JoffreyBaratheon · 19/11/2014 13:36

My high school happened to be at the end of the lane where I lived. So kids streamed past there twice a day.

I went there in the 70s. In the 1990s, my stepmother said to me "Oh these girls from the high school get worse and worse. You should see them going past at 4 o'clock with their shirts tied under their busts like bikinis..."

She was genuinely horrified. I said nothing but quietly remembered us doing the same in the 70s. She must have just not noticed (or recalled). Plus ca change, in some ways.

I do remember doing what my dad used to call "putting on the war-paint" and going out to this cafe-bar which was full of bikers when we were about 15. And all the leering blokes and comments, right in front of us, about "jail bait". I didn't even know what jail-bait was.
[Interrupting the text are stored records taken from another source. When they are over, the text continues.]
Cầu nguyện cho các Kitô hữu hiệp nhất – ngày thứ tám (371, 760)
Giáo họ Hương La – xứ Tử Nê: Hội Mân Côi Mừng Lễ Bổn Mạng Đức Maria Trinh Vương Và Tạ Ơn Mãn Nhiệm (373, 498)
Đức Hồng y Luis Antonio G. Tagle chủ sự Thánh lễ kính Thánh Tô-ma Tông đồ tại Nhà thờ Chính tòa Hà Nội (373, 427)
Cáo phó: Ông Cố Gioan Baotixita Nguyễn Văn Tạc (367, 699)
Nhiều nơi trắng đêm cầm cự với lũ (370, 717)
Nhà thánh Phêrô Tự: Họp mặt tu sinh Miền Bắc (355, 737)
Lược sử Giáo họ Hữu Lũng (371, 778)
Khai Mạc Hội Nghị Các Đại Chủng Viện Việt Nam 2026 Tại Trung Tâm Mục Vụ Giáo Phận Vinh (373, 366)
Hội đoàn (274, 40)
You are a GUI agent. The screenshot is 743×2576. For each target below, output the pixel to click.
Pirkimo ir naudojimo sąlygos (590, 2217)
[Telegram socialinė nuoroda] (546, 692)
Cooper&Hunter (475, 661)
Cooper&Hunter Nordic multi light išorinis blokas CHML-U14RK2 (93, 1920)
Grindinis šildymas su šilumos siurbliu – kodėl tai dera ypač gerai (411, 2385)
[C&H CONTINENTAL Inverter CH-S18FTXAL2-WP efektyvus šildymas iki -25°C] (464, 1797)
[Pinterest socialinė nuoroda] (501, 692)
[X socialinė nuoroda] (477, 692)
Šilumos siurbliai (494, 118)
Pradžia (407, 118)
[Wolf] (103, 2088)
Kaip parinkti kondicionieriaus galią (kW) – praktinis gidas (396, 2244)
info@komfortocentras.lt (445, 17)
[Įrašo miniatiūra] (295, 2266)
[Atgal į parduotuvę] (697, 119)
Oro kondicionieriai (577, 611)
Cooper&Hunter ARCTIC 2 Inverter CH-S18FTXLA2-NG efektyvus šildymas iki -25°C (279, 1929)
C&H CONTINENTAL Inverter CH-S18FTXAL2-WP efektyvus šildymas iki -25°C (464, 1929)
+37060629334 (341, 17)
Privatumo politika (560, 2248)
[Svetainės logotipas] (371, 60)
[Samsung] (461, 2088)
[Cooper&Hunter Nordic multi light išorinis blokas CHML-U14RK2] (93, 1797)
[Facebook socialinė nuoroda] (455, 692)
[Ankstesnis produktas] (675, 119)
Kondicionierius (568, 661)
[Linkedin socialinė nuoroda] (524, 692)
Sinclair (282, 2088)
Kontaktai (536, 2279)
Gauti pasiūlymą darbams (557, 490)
I think a lot of girls my age were very sexualised in terms of our clothes and make-up. But there was also an innocence about (most of) us.

Thumbwitch · 19/11/2014 13:46

Where I worked in the NHS in the early 1990s, I suffered sexual harassment (and then just plain harassment and bullying) from a bloke there. It wasn't dealt with well at all - I wasn't the only one, there were 2 other "victims" of the same man, and we did everything we could to have this sorted out.

But the thing that truly sticks in my mind is the female consultant who told us that she had spent all her medical training in hospitals having to put up with sexual harassment and misogyny and we were just silly little girls who should just get over it and grow up. She must have been in her 40s or possibly early 50s at the time, so she was probably talking about the late 1960s/early 1970s when all this harassment she suffered took place - but she just had to accept it or she'd have never "got on" in medicine.

Obviously we ignored her "sage wisdom" Hmm and carried on trying to get the situation dealt with, which it eventually was.

djt2nd · 01/01/2017 21:14

what is wrong with everyone, get off your superior high horse tv music online is more shocking now than ever, in an episode of the simpsons bart walks in on his dad and the police chief smoking a bong their is far too many other things to mention. life was a lot better in the 70s and it was before my time

likepeasandcarrots · 01/01/2017 21:30

You do realise this is a 2 year old thread don't you?